Another is in Command line

t5chem predict --data_dir /home/zdx/src/t5chem/data/USPTO_500_MT/data/USPTO_500_MT/Yield --model_dir /home/zdx/src/t5chem/model/USPTO_MT_model/models/USPTO_500_MT --prediction /home/zdx/Downloads/raw_predictions.csv --prefix regression
t5chem predict --data_dir /home/zdx/src/t5chem/data/USPTO_500_MT/data/USPTO_500_MT/Yield --model_dir /home/zdx/src/t5chem/model/USPTO_MT_model/models/USPTO_500_MT --prediction /home/zdx/Downloads/raw_predictions.csv --prefix yield

But I always got the same csv: image

Any suggestions? TKS!

HelloJocelynLu commented 1 year ago

Thanks!
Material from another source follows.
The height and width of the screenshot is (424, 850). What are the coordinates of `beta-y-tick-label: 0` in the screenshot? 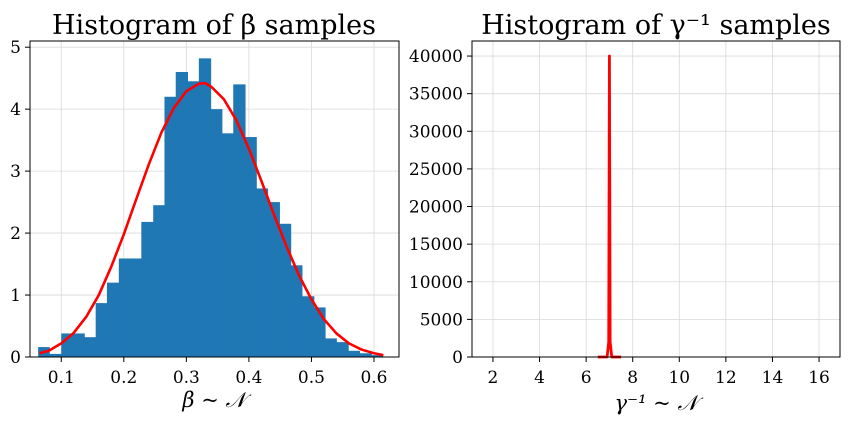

You mean if I want to predict Yield, I need to train it first?

Yes.

I have tryed two ways to predict yield using the pretrained model USPTO_500_MT your provided:

As mentioned in paper, seq2seq tasks and regression tasks have different output formats. Therefore, they are not interchangeable (but you can train one from another). That's why both direct testings do not work. I believe that you may have noticed a warning saying that some pre-trained weights are not loaded (and some layers are newly initialized), which is expected when you want to finetune a model, but not direct test on it.

I would recommend to train a yield prediction model by yourself, it only takes a few minutes on high-throughput experimental dataset. It takes longer for USPTO_500_MT, and the performance is worse (as reported in papar).